Despite high survival rates, many survivors of
hepatoblastoma develop late effects including
ototoxicity and
cardiomyopathy. With the goal of minimizing long-term toxicities, our institution treated
hepatoblastoma with continuous infusion of
doxorubicin and cisplatinum (PLADO), rather than short infusion or bolus dosing as used in other treatment protocols. This retrospective cohort study includes consecutive patients diagnosed between 1985 and 2007. Patients were scheduled for treatment with 6 cycles of continuous infusion of PLADO with resection after the third or fourth cycle. Audiograms and echocardiograms were obtained at baseline, after every 2
chemotherapy cycles and yearly after the completion of
therapy. Fifty-five patients were treated (34 localized; 21 metastatic). Fifty-one patients received at least 1 cycle of PLADO. Median follow-up was 7.0 years (range, 0.11 to 17.8 y). Event-free and overall survival for these 51 patients were 72.2% (standard error 6.3%) and 75.6% (standard error 6.2%) respectively. Of the 38 survivors treated with
cisplatin who had an audiogram during follow-up, 4 (11%) demonstrated severe (Brock grade 3/4) and 13 (34%) mild (Brock grade 1/2)
hearing loss.

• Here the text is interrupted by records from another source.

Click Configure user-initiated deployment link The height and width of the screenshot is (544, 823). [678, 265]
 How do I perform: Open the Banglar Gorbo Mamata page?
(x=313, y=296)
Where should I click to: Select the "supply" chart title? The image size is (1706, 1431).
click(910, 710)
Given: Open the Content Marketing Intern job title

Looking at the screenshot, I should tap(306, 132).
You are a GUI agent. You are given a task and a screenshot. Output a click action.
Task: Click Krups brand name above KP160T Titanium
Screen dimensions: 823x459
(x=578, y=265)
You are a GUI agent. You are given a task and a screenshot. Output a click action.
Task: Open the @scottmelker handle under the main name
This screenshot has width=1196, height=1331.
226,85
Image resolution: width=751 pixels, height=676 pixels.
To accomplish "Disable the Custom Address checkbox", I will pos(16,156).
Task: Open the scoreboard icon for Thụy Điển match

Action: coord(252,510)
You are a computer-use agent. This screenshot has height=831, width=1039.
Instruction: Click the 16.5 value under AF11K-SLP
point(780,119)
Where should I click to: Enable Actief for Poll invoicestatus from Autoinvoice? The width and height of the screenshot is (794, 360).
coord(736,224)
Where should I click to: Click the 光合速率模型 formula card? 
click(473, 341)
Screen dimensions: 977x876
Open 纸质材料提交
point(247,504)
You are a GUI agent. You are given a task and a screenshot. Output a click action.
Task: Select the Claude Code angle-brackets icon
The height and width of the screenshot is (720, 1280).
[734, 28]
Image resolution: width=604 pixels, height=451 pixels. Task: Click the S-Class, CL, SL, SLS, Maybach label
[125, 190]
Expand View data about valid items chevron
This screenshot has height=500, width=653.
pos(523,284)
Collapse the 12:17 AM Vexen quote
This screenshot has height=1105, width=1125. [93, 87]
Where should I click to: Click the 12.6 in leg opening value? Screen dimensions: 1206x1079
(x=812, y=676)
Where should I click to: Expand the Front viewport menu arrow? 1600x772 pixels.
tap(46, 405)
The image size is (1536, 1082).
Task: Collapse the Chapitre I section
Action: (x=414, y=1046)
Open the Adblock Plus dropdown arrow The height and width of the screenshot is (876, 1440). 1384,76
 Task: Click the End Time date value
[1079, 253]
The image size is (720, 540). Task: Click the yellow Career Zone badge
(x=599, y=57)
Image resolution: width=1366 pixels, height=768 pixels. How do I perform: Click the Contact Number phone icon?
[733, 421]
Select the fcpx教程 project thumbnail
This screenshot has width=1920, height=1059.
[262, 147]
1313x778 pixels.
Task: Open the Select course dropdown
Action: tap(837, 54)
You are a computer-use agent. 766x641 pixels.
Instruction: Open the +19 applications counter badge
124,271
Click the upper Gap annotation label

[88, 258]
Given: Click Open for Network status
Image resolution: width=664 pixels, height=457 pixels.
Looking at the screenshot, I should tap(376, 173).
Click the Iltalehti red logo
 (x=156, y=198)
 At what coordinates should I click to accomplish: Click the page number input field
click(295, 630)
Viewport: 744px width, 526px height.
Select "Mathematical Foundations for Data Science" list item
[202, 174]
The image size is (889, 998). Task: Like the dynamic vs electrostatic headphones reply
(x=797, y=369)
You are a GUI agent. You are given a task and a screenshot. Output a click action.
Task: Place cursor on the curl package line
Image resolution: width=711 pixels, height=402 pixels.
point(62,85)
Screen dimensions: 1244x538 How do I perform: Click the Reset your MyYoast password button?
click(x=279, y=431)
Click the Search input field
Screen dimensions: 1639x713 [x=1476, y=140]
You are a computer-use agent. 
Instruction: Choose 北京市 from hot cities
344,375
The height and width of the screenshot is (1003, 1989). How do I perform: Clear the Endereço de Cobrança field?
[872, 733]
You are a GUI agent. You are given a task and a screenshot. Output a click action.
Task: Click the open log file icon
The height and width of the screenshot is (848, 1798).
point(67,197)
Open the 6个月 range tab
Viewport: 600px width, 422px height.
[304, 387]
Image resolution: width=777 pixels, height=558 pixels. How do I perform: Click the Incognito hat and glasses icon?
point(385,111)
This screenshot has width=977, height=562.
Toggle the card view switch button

At a median of 10.0 years (range, 5.0 to 13.0 y) after
therapy, 2 of 41 (5%) patients who were still alive had evidence of cardiac dysfunction. Overall, continuous infusion of PLADO
therapy resulted in survival rates consistent with those observed in intergroup studies, but rates of chronic cardiac and
ototoxicity did not differ sufficiently from those observed after shorter infusion of PLADO
therapy to warrant the use of continuous infusions.